Dès la septième année, les véhicules légers et utilitaires légers commencent à montrer des signes sérieux de fatigue. Le bilan 2025 de l’Organisme Technique Central est sans appel : sur 4,3 millions de contre-visites majeures, près de 79 % concernent des véhicules de plus de 10 ans. Pour les CV critiques, ceux mettant directement en danger la sécurité, le chiffre grimpe à 81 %. En clair, l’entretien courant n’est plus assuré, et les risques s’accumulent sur nos routes.

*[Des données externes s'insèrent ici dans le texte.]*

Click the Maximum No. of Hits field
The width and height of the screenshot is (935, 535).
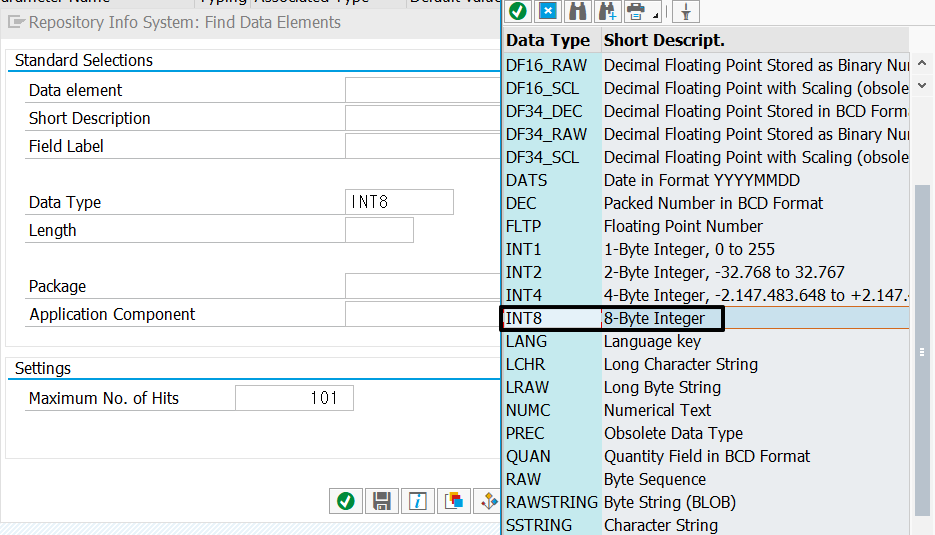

Pour les conducteurs, cela se traduit par des freins qui répondent moins, des suspensions fatiguées, et des systèmes électriques sensibles qui peuvent mal réagir au quotidien. L’âge n’est plus seulement un chiffre, c’est une alerte silencieuse sur la route.
Les utilitaires légers sous pression
Les VUL, eux, sont encore plus exposés. Ces véhicules de livraison parcourent quotidiennement de longs trajets en ville, chargés et soumis à des conditions extrêmes. Pourtant, leur maintenance est souvent négligée. Les chiffres parlent d’eux-mêmes : les VUL de moins de 4 ans ont déjà plus de 10 % de contre-visites, contre moins de 5 % pour les voitures particulières. Entre 7 et 10 ans, le taux grimpe à près de 20 %, et au-delà de 10 ans, il explose à presque 30 %, dont 1 à 2 % en critique.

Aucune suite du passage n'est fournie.